Where the string "chart" appears in a line of the data, show that line.

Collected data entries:

● ● ●

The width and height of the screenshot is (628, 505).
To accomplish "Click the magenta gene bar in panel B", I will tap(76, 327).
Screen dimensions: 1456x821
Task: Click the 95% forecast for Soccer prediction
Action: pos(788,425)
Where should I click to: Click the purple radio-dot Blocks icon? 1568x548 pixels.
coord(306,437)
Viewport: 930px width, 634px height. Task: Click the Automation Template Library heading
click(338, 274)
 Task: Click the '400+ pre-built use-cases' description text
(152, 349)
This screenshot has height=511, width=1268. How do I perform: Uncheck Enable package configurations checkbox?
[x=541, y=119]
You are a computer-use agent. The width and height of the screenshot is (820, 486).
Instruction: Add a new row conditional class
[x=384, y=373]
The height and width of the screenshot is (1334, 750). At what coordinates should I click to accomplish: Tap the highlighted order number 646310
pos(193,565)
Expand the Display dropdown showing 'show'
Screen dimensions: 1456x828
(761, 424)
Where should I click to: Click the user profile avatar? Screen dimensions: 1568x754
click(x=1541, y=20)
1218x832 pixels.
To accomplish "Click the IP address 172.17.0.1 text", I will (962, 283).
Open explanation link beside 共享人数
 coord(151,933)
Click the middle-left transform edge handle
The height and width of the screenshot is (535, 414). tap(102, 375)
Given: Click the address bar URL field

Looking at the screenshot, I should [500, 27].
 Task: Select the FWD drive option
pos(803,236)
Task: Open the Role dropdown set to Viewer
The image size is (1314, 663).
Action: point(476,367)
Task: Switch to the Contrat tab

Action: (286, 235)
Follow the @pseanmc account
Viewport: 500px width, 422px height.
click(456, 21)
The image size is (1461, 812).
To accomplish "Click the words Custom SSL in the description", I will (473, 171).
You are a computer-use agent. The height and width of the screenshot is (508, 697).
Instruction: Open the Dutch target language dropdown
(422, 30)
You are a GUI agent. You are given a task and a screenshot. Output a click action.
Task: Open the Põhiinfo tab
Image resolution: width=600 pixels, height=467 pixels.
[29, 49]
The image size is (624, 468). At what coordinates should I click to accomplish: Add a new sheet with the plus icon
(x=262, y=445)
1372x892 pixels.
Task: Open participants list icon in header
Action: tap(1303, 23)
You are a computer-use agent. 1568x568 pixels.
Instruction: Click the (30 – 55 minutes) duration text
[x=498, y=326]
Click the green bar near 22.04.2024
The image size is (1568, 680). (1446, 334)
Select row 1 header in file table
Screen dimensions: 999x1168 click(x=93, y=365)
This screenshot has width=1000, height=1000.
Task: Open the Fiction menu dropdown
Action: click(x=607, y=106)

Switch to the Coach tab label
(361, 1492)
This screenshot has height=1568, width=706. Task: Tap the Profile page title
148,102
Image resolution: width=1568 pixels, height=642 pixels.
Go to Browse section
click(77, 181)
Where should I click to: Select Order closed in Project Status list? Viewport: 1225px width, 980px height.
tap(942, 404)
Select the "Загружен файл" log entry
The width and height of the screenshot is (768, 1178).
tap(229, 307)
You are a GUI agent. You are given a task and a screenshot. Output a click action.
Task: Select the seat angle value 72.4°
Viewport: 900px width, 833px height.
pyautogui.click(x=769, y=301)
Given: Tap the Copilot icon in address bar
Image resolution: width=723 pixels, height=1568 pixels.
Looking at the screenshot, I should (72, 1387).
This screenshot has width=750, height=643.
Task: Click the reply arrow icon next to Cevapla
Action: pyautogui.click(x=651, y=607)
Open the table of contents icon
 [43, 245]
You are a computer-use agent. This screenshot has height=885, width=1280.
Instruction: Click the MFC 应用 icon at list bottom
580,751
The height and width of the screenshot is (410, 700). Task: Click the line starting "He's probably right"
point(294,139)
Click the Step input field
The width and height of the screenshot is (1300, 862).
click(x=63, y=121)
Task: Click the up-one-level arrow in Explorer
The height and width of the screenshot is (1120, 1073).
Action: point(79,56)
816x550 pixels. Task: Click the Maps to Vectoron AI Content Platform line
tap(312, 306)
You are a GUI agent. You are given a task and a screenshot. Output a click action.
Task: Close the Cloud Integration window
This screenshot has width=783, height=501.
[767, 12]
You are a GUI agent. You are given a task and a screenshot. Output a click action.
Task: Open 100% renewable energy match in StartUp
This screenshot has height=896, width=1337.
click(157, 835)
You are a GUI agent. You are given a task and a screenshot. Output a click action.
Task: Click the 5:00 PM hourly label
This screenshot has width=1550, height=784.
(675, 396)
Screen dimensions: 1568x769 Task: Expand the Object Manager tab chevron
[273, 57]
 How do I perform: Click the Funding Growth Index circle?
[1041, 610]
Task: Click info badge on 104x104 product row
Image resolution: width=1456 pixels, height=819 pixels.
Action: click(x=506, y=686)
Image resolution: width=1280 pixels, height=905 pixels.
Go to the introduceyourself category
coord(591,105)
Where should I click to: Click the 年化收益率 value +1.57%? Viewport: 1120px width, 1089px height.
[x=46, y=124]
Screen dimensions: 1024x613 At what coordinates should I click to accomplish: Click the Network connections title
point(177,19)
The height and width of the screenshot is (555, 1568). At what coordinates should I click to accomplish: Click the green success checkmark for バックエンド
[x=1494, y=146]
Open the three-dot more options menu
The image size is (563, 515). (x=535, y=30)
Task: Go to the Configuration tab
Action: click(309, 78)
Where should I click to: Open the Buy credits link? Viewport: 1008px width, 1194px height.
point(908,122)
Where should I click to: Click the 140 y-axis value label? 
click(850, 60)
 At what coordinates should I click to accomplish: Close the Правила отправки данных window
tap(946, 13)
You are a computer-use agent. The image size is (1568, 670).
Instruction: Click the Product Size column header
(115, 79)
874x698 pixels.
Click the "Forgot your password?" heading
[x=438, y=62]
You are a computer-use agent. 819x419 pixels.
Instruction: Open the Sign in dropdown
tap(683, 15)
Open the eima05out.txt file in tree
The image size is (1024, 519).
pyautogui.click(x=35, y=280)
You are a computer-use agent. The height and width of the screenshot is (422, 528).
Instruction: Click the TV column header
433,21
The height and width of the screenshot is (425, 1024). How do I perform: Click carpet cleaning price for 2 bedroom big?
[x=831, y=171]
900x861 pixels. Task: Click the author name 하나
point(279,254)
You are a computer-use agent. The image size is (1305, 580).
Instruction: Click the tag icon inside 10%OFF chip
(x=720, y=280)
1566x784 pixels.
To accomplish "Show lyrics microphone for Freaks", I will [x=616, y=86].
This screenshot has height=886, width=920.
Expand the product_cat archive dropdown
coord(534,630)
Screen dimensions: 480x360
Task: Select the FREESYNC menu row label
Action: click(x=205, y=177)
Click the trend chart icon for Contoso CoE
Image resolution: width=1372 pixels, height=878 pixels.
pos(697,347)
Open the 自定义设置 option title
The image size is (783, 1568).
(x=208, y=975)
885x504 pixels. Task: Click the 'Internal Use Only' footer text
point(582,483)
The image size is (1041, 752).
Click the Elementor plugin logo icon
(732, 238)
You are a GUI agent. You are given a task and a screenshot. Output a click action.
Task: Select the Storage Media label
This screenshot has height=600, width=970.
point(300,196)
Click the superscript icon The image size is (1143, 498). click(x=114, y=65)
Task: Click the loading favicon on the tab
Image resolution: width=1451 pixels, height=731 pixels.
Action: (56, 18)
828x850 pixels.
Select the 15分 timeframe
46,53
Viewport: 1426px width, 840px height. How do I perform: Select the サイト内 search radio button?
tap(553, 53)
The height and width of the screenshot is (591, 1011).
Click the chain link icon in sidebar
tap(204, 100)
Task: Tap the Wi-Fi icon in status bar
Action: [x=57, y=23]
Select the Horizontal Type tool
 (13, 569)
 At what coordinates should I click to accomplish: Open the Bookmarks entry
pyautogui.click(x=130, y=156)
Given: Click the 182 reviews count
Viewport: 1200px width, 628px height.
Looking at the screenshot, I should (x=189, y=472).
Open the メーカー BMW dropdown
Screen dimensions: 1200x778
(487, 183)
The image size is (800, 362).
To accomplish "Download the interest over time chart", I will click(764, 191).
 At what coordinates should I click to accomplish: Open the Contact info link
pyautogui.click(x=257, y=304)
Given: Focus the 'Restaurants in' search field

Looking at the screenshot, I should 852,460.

● ● ●

Answer for the task
Click the trend chart icon for Contoso CoE
To accomplish "Download the interest over time chart", I will click(764, 191).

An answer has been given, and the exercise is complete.